Von Worten und Torten

Von Werfer*innen und zu verwerfenden Urteilen

Ein deutscher Richter begründet seine Einschüchterungsversuche gegen einen antifaschistischen Aktivisten mit der deutschen Geschichte. Mit der zurückgewiesenen Klage des Sarrazin-Tortenwerfers hat das Düsseldorfer Verwaltungsgericht (VG), einmal mehr seine politische Gesinnung offenbart. Doch der juristische Streit ist noch lange nicht vorbei, weder für Sarrazin noch für die Polizei.
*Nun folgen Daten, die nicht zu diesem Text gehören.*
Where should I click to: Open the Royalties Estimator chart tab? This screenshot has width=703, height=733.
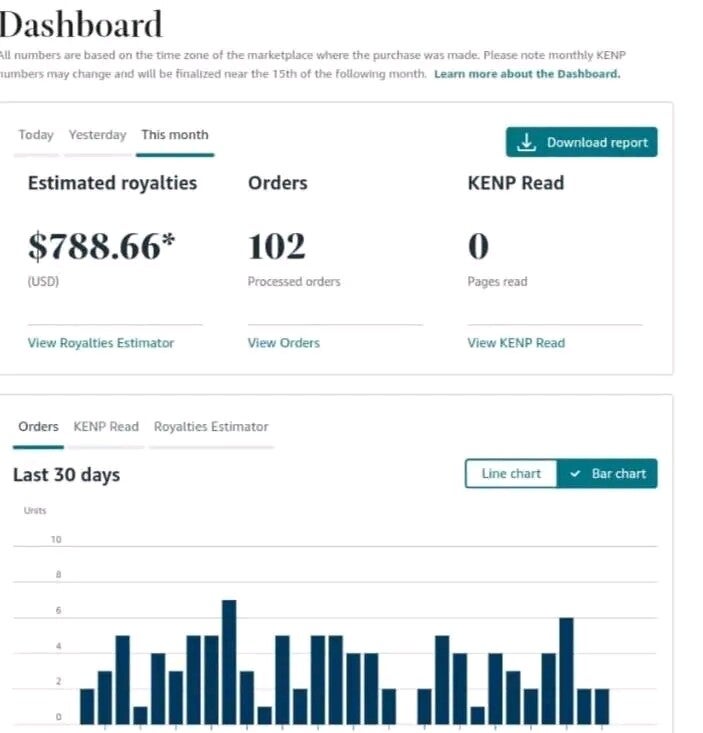211,427
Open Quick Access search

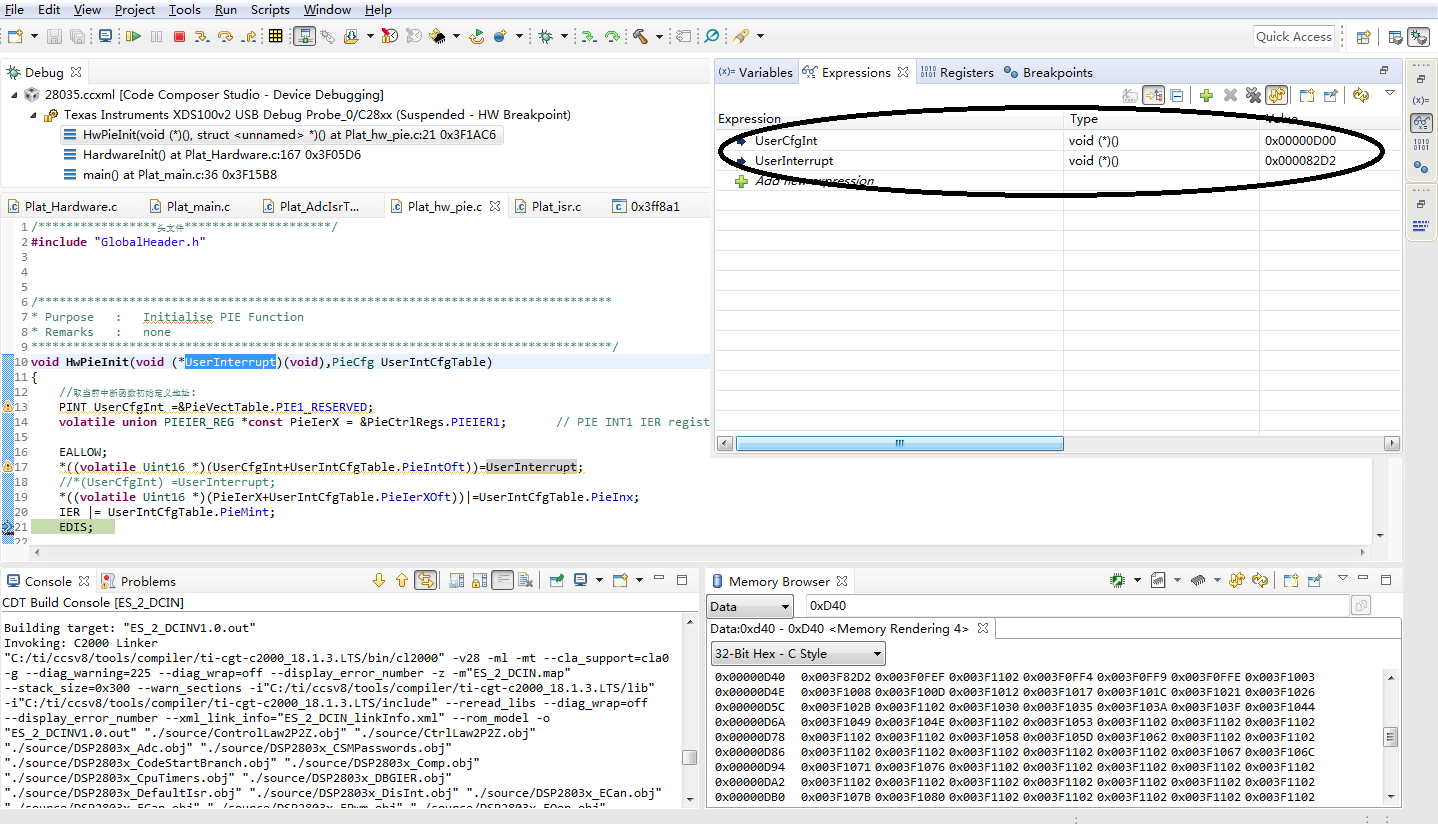[1293, 36]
Der Werfer zieht vor das Oberverwaltungsgericht (OVG).

Was bisher geschah ...

Am 31.5.2016 war der Rechtspopulist Thilo Sarrazin in die Mayerische Buchhandlung in Düsseldorf eingeladen. Ein Aktivist, der rassistische Äußerungen, insbesondere wenn sie öffentlich vorgetragen werden nicht hinnehmen wollte, versuchte den Autoren mithilfe einer Torte als Menschenfeind zu markieren. Die Beleidigung in Form eines Tortenwurfes wurde von Sarrazins Personenschützer unterbunden und blieb somit eine versuchte Beleidigung. Trotz der süßen Verfehlung wurde die Botschaft „In Düsseldorf ist kein Platz für Rassismus“ erneut eindrücklich vermittelt. Dem Veranstalter sowie dem Rechtspopulisten wurde wieder einmal deutlich gemacht, dass stets mit Schwierigkeiten und unvorhersehbaren Aktionen zu rechnen ist.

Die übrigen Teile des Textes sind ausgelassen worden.